Expediente Diego Capel

Sin graves lesiones, ni ninguna circunstancia personal aparente, ”la alhaja almeriense” se fue resquebrajando paulatinamente. Por este motivo, se agotó su crédito en el Sevilla FC y en el año 2011 hizo las maletas hacia la Liga NOS, para enrolarse en las filas del Sporting de Portugal. Pese a no comenzar con mal pie en el país vecino, registrando 7 goles y 7 asistencias en su primer período, el fútbol de Diego Capel cada vez era más gris, y rápidamente cambió el terreno de juego por el banquillo. En el año 2014, apenas sumaba 5 partidos de titular de los 27 disputados por la escuadra lusa, por lo que fue traspasado.

El Genoa de Gian Piero Gasperini sería su nuevo hogar. En la Serie A, tampoco se reencontró a sí mismo, y sin apenas protagonismo emprendió un nuevo sendero, esta vez hacia Bélgica, con el fin de defender los colores del RSC Anderlecht.
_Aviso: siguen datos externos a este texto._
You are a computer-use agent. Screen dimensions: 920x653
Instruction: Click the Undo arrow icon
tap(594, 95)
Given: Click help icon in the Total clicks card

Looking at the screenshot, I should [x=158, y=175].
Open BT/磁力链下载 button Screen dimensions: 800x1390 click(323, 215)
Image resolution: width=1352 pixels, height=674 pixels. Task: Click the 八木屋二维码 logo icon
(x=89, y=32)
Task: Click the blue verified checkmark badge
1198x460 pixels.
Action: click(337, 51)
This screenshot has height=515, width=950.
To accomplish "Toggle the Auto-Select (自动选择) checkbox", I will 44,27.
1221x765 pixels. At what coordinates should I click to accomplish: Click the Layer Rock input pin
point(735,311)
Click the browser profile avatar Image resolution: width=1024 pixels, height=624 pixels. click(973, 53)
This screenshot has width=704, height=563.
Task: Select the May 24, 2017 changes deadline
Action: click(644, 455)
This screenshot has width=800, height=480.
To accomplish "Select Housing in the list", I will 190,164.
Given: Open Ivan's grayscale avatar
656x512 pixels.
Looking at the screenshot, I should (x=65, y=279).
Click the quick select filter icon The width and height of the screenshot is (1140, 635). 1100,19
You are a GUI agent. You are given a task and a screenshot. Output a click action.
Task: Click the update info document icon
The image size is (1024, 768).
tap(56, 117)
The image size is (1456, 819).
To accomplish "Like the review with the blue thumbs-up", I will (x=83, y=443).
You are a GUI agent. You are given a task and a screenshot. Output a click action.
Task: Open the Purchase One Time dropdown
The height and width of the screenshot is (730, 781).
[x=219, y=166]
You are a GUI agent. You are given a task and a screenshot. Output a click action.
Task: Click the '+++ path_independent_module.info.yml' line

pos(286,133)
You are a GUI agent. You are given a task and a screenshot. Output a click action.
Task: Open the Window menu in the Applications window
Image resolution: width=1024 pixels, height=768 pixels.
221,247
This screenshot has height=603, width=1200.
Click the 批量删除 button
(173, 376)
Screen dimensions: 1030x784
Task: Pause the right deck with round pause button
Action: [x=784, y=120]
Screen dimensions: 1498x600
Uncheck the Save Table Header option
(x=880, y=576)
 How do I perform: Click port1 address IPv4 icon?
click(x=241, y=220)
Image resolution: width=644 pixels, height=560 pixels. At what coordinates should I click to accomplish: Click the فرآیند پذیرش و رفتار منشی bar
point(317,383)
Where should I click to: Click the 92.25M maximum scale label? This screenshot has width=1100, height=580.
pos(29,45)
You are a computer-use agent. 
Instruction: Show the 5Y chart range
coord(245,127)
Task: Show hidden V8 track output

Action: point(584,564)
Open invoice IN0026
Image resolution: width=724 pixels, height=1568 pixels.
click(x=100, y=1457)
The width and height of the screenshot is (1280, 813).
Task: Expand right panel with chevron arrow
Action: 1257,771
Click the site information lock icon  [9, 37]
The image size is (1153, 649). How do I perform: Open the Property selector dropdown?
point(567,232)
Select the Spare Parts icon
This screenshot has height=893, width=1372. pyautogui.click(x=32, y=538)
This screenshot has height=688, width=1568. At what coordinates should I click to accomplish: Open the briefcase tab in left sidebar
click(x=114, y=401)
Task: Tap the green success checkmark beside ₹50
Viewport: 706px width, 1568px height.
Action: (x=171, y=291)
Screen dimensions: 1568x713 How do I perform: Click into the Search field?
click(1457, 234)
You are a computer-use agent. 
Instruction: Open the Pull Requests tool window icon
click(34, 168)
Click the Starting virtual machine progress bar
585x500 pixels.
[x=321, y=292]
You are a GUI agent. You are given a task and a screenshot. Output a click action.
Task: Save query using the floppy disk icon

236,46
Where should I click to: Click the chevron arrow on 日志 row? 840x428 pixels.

Pese a que La Primera División de Bélgica debería haber sido un reto sencillo para el español, este no fue capaz de sacar a relucir su zurda como antaño hacía en suelo español, y ”Les Mauves et Blancs” pronto prescindieron del extremo.

En la temporada 18/19 vuelve a España, para competir en La Liga Smartbank y custodiar el escudo del Extremadura UD, donde se volvería a ver las caras con su amigo Reyes. En menos de diez años, el de Albox había pasado de ser la joya de la corona sevillista a ser un actor secundario en el plantel extremeño. Algo insólito e inexplicable, una incógnita para la que nadie tiene hoy reacción. Un suceso que algún día será analizado por Iker Jiménez como ”El expediente Diego Capel”.

 

Tras la pista de Diego Capel

Aunque se desconocía su paradero tras abandonar Almendralejo, los más eruditos de este deporte lograron localizarle tiempo antes de que el virus sacudiese el planeta. Fue hallado en Malta, en la ciudad de Birkirkara. Algunos aficionados del club insular aseguran haber visto al habilidoso extremo izquierdo galopar como en los viejos tiempos, e incluso celebrar algún gol. No obstante, la mencionada pandemia ha vuelto a apartar de los terrenos de juego a Diego Capel.

A pesar de su dilatada andadura por toda Europa, la eterna promesa Capel aún no ha dicho su útima palabra. Con 32 años, y con una propuesta de renovación por parte de su último equipo, este no pierde la esperanza. Al igual que Peter Pan, el jugador no quiere hacerse mayor, y sueña con volver a ser aquel niño rubio que hacía magia con la pelota.